Sigh. Before I get disgruntled emails- of course, The Kite Runner was sad. But it was Hollywood sad. Brutal caste system, sexual molestation, racial discrimination, terrorism, rape, child trafficking... YE GODS. Got it. This book is sad with a capital S. Of course, these events do occur around the world, but combined in one novel the effect was so overwhelmingly hopeless that I felt quite removed from the story.

Oh dear, I digress. What I mean to say is that Vann's novel was simple and honest in its portrayal of Roy's struggles after his father kills himself; nothing appeared to be magnified for effect. I felt so hideously and selfishly grateful that I was not Roy, that I have a father whom I have relied on my entire life and will continue to do so for as long as he puts up with me. I have a father whose advice is invaluable to me, who does things for my benefit rather than his, whom I trust beyond all imagining. Roy had a drop-kick.

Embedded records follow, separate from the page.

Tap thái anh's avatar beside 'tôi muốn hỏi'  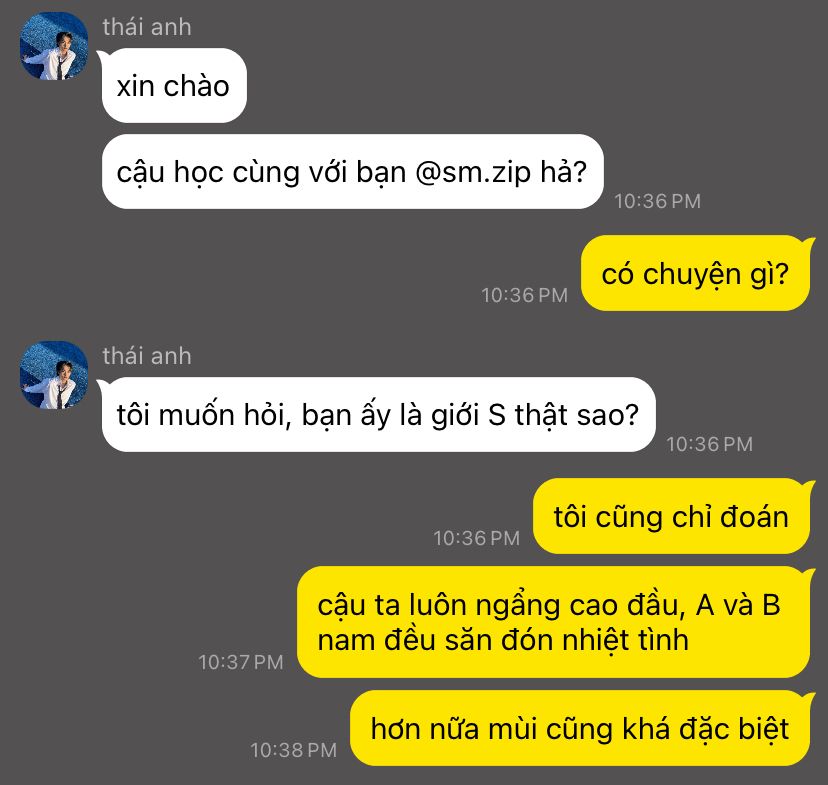(x=54, y=375)
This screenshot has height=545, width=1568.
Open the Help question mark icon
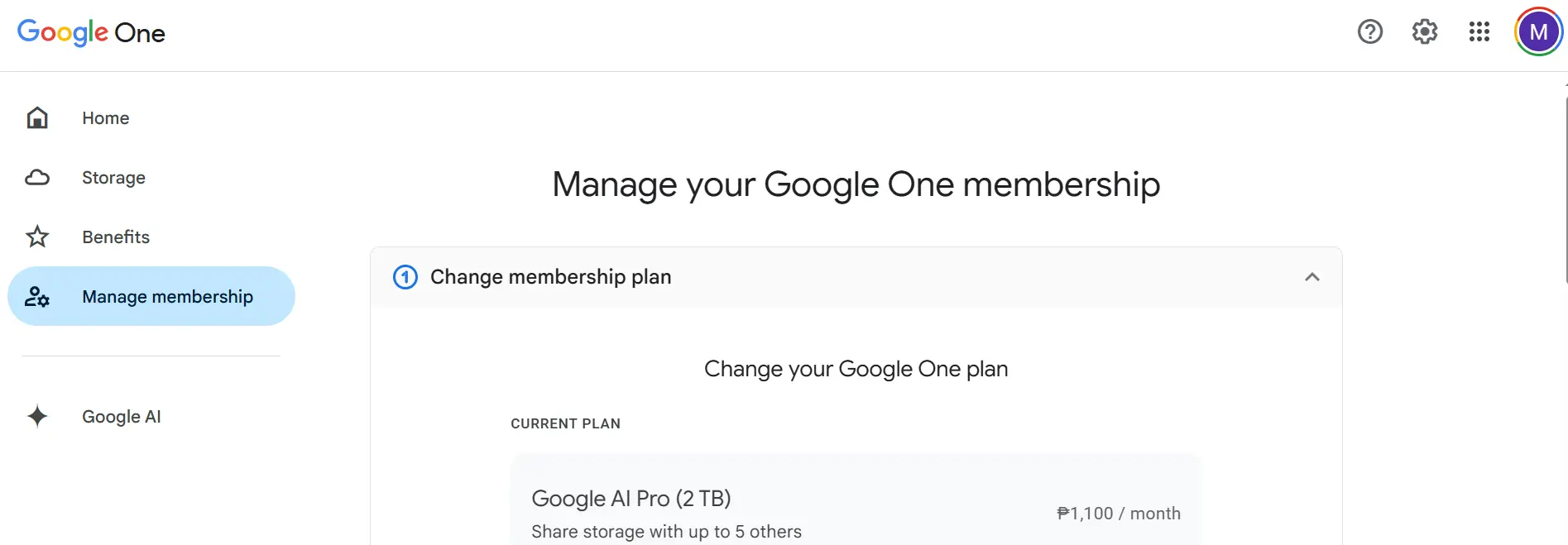click(x=1370, y=32)
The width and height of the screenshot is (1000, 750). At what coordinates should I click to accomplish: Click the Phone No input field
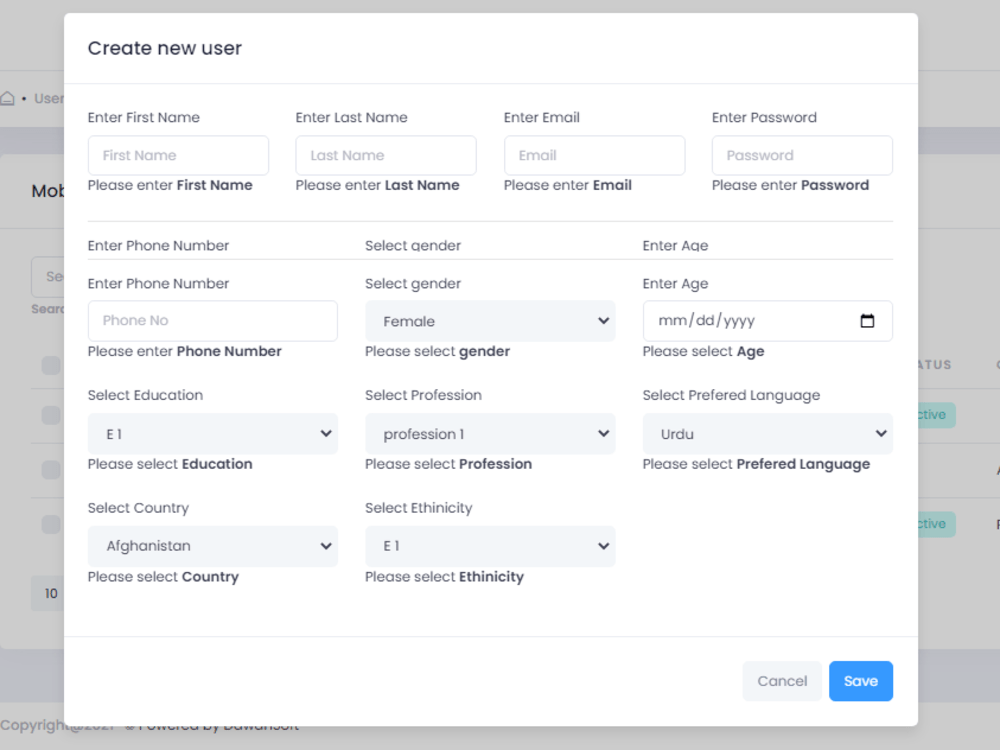(x=212, y=320)
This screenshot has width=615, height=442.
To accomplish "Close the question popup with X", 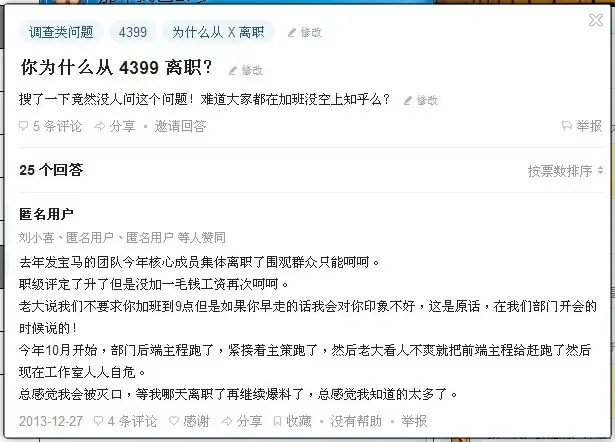I will click(x=596, y=20).
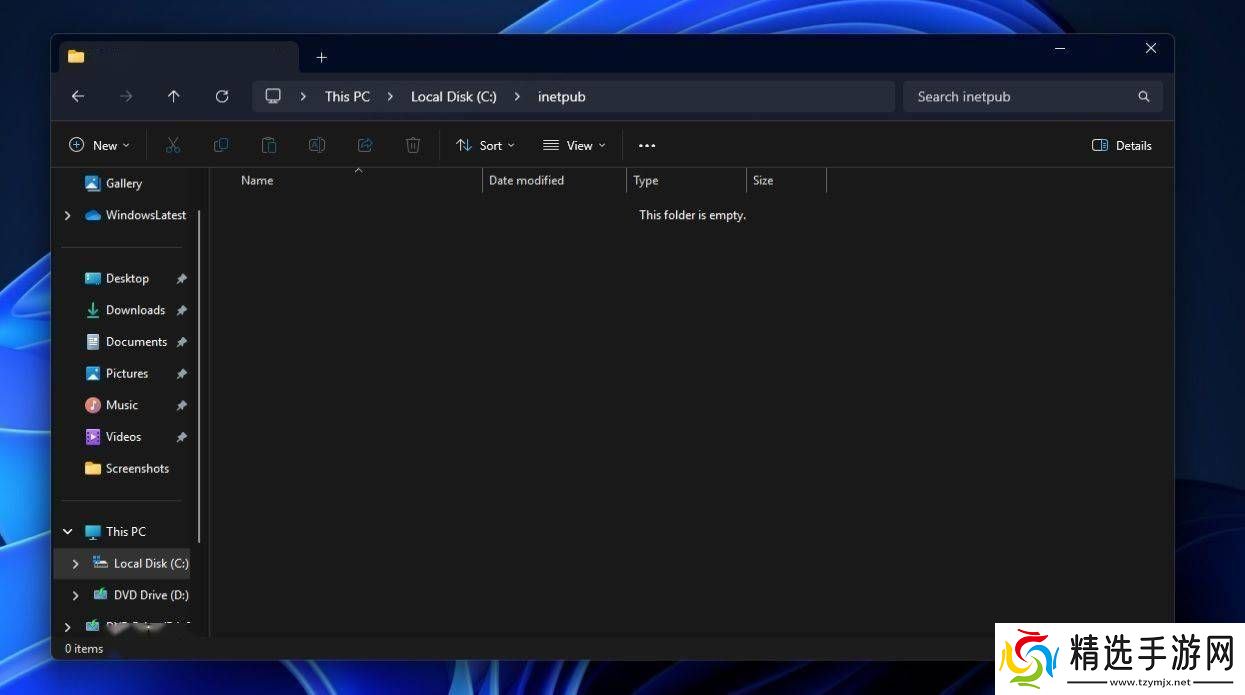Navigate to Local Disk (C:) in breadcrumb

[x=453, y=97]
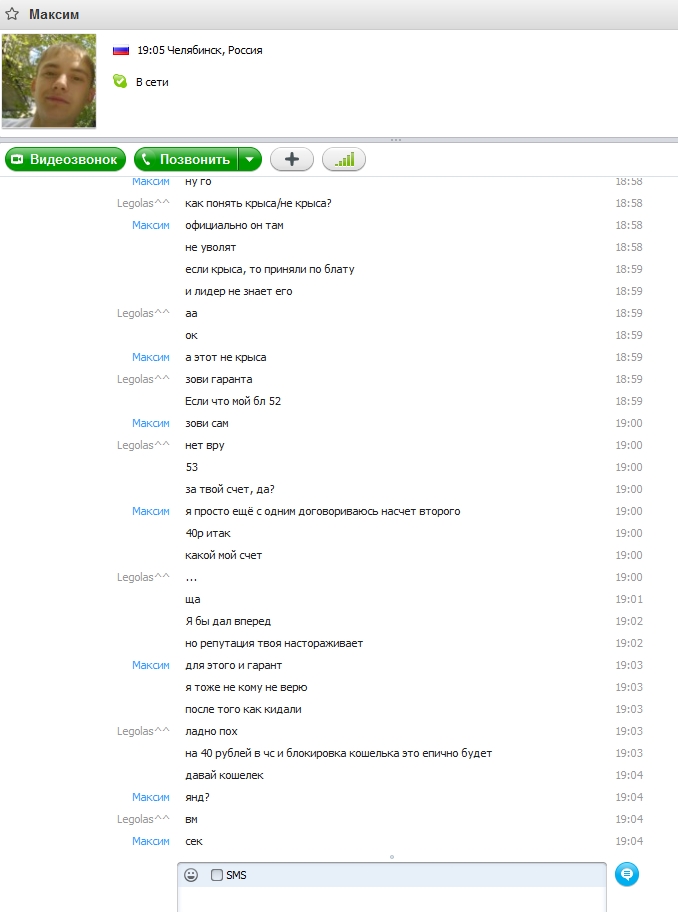This screenshot has height=912, width=678.
Task: Click the green online status icon
Action: pyautogui.click(x=120, y=81)
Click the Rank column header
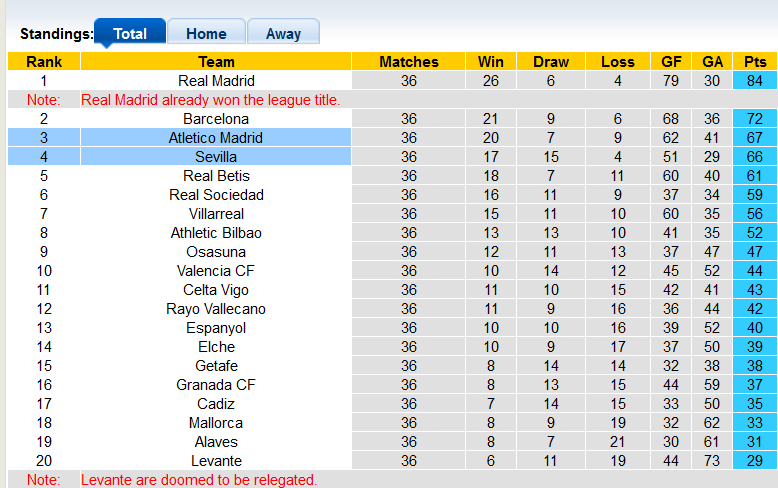 43,62
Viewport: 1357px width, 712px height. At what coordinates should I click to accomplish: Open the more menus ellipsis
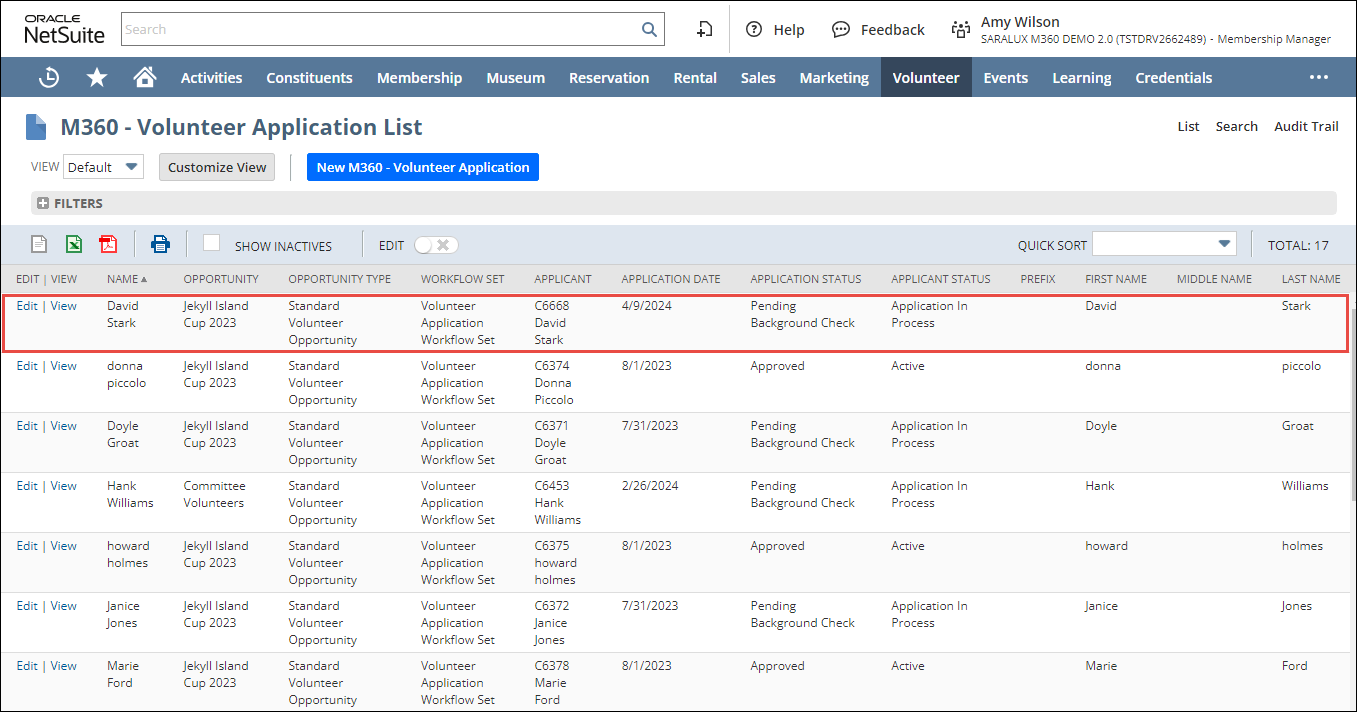point(1319,78)
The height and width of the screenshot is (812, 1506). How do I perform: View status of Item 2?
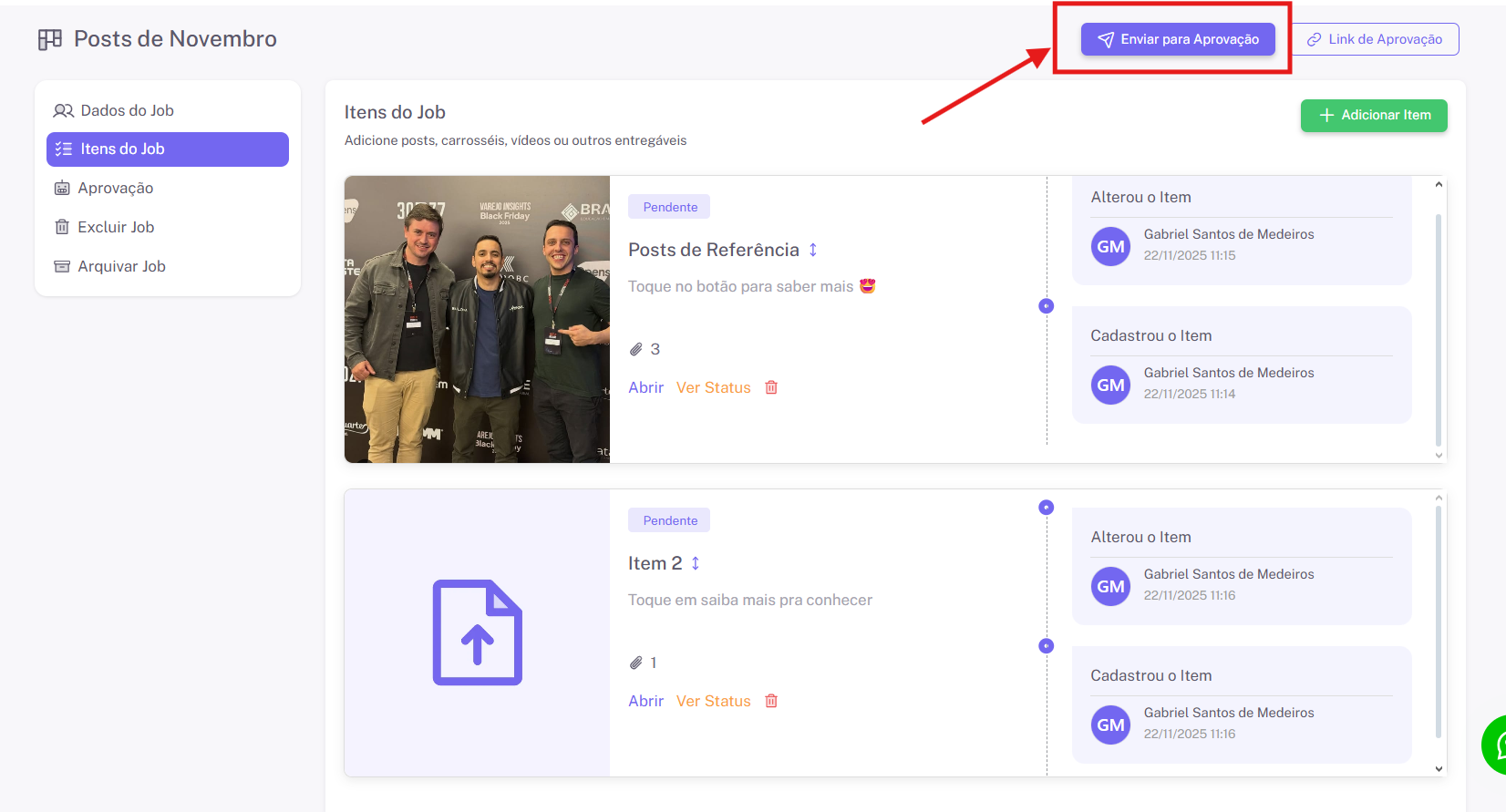pyautogui.click(x=713, y=701)
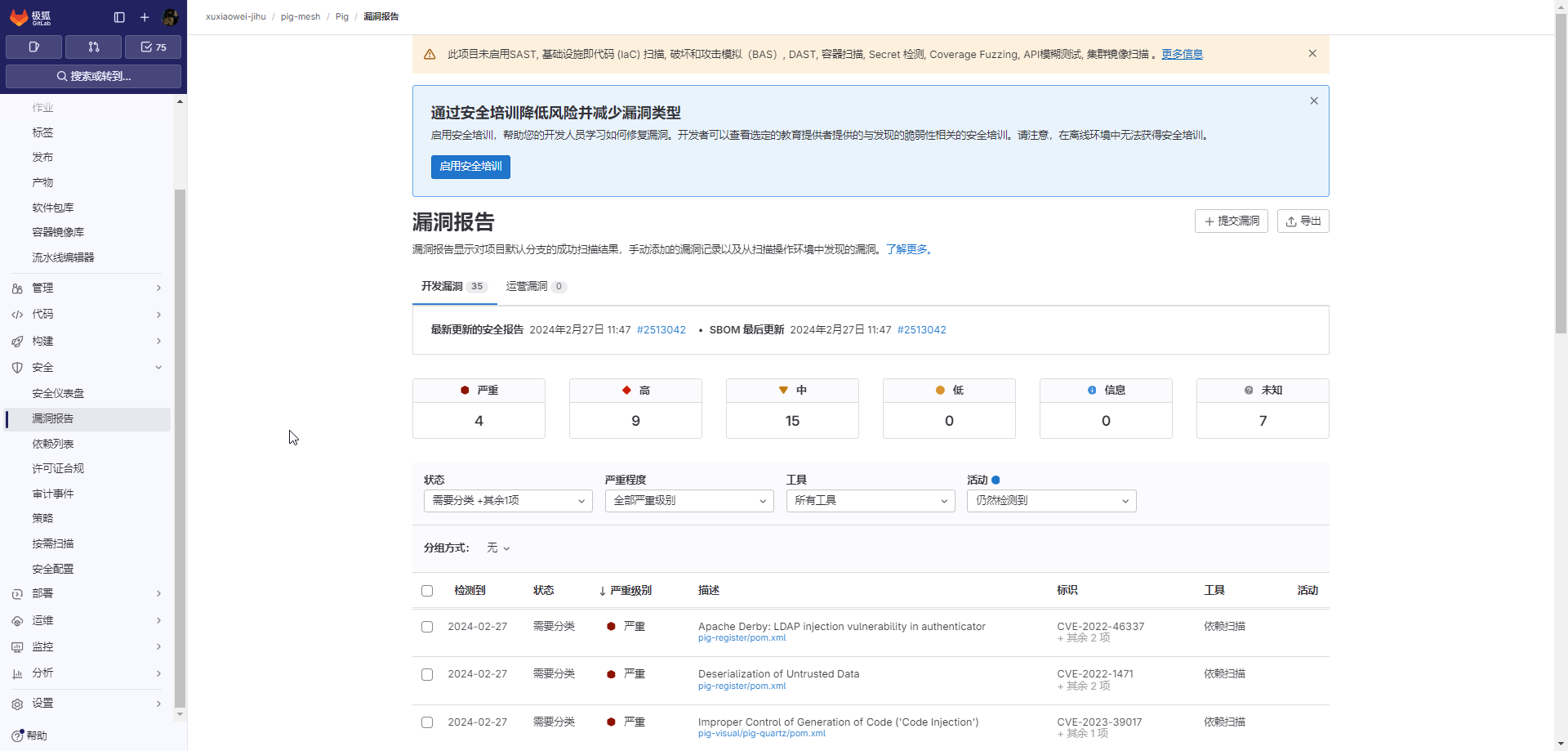Click the plus create-new icon
Screen dimensions: 1568x751
point(145,17)
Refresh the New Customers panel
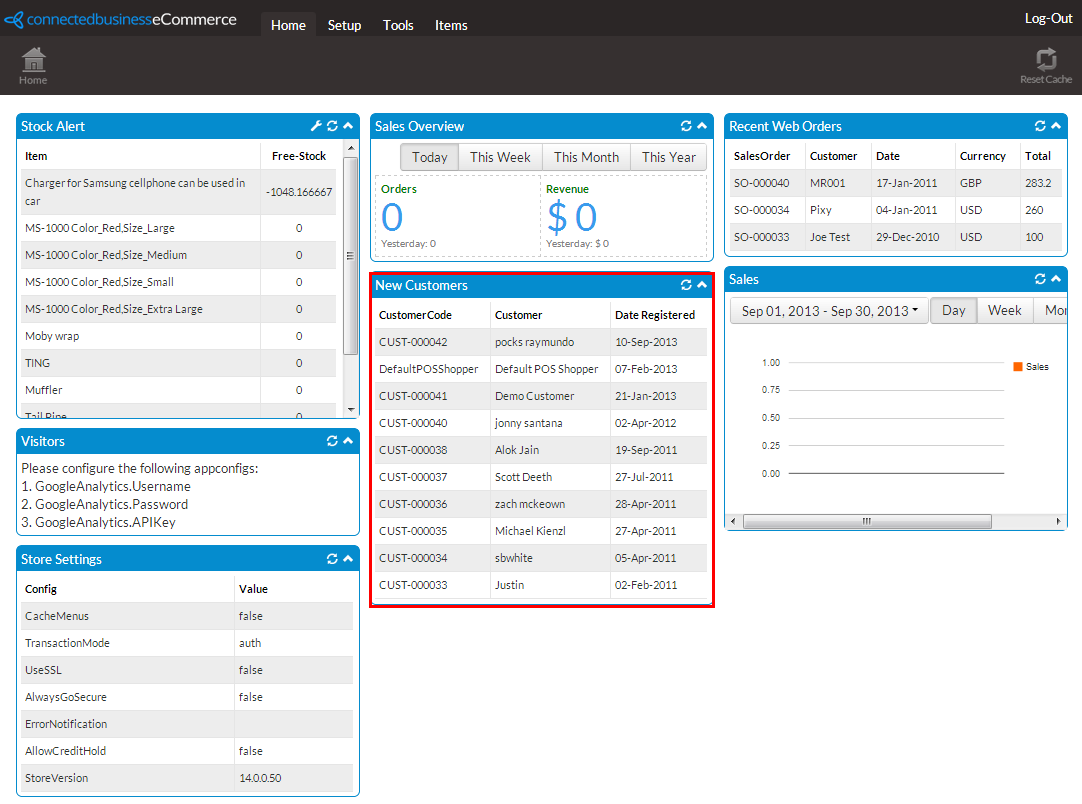This screenshot has width=1082, height=804. 686,285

I didn't particularly like this book. It is written beautifully and Vann certainly surprised me in the way he twisted the plot around (a little obtuse, but I don't want to spoil it for those of you who may read it). But, apart from making me realise how much I love my dad, I just didn't enjoy reading it. Maybe I have had enough of these brutal tales of outdoor survival. The Story of Edgar Sawtelle, The Outlander, Jack London's various works... I like roughing it as much as the next spoilt brat but I now know WAY too much about dolly fishing and weather-proofing. Another thing I am grateful to my father for- he never, in all my years growing up, ever suggested we go live in the Alaskan wilderness for a year, hunting and fishing to survive. Much kudos Daddy.

Rating: 7/10.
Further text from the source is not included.